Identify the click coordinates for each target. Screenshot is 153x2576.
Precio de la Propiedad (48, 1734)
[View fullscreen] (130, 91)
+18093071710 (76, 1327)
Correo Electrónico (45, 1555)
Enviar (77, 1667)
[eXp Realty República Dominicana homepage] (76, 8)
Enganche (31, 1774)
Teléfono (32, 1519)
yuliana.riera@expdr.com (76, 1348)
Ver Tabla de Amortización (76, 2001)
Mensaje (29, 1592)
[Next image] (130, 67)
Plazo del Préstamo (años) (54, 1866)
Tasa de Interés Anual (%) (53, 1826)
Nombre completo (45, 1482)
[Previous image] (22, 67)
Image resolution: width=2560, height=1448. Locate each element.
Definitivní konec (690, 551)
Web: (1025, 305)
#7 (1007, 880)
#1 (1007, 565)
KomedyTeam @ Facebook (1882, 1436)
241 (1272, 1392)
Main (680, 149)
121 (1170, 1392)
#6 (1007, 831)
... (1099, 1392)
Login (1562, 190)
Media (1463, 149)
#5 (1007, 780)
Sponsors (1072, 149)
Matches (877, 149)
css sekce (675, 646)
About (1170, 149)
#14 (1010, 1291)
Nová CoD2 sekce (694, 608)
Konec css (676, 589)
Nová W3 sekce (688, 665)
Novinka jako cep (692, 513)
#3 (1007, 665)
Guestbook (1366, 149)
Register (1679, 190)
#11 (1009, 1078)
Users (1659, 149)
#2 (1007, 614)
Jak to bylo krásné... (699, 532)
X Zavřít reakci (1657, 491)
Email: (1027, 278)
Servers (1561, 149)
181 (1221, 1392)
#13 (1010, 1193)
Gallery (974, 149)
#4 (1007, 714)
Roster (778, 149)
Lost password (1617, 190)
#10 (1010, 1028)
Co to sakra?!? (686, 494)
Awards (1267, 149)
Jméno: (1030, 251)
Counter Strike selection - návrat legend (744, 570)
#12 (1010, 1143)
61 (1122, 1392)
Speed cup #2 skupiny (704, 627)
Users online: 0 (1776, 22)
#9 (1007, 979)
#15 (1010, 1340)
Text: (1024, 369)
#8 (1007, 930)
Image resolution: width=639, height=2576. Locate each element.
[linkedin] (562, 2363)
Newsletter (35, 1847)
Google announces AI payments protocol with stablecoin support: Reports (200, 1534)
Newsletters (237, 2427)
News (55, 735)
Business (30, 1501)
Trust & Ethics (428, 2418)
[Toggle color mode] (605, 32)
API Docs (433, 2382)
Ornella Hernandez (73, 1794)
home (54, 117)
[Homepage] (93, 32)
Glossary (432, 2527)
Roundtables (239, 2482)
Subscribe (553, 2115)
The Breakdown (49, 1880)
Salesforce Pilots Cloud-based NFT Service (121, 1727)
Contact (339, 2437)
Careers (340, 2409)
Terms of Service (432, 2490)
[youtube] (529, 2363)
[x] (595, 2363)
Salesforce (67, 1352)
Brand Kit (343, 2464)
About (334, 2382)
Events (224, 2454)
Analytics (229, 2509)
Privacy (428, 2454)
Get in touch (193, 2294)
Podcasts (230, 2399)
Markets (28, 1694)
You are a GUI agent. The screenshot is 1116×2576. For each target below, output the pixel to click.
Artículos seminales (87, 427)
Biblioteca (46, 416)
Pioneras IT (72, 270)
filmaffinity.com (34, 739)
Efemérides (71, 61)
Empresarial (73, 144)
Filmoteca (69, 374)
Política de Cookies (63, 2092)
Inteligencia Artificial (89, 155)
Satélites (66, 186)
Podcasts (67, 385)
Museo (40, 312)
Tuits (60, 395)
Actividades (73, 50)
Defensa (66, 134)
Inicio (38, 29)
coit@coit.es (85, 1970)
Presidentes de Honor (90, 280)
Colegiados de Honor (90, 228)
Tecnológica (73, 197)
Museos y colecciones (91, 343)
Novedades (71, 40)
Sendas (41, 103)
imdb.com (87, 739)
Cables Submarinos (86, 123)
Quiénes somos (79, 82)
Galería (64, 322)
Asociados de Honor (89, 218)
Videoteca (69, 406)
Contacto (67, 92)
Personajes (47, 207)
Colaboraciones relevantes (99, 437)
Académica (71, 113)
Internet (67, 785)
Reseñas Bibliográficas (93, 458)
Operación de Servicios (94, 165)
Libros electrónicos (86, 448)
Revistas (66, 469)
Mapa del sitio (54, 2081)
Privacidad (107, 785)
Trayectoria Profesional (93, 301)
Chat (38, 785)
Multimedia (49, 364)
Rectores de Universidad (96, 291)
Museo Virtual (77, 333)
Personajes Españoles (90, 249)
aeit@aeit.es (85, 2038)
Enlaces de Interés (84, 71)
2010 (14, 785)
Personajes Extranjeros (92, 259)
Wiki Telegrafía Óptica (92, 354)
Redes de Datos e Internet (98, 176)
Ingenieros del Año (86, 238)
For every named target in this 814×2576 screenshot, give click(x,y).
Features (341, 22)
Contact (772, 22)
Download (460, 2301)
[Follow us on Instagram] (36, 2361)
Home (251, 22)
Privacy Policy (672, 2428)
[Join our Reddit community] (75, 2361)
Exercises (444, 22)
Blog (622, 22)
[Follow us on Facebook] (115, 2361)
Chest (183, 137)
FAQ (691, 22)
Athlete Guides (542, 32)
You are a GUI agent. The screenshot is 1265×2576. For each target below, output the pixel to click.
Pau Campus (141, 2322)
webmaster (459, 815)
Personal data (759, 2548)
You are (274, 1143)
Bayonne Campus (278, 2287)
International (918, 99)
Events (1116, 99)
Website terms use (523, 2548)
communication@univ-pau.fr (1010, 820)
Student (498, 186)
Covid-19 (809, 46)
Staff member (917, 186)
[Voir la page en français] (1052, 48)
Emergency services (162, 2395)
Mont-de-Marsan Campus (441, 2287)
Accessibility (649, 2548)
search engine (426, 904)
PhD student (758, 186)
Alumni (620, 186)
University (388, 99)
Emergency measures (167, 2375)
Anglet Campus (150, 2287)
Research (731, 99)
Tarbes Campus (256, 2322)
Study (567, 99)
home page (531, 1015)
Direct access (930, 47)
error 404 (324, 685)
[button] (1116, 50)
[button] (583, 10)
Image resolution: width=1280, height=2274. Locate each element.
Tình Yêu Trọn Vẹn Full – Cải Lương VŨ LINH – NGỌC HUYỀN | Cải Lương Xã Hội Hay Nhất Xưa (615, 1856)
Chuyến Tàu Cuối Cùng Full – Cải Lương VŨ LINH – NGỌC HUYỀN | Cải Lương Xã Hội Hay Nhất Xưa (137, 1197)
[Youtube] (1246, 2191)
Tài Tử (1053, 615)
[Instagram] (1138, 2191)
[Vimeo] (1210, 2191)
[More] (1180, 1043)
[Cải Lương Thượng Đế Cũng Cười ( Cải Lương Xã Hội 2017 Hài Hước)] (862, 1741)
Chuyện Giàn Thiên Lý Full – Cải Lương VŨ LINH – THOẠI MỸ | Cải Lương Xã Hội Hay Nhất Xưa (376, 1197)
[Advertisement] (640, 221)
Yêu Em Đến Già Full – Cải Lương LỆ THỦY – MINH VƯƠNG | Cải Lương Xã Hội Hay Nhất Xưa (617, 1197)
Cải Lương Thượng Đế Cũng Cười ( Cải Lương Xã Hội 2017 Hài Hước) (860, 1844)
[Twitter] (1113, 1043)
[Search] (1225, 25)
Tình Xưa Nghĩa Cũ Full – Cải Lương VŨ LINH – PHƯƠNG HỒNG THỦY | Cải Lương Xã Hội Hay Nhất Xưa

● **ACTIVITY**: State how many lines above contain the word "target", and nothing more.

● **OUTPUT OF THE TASK**: 4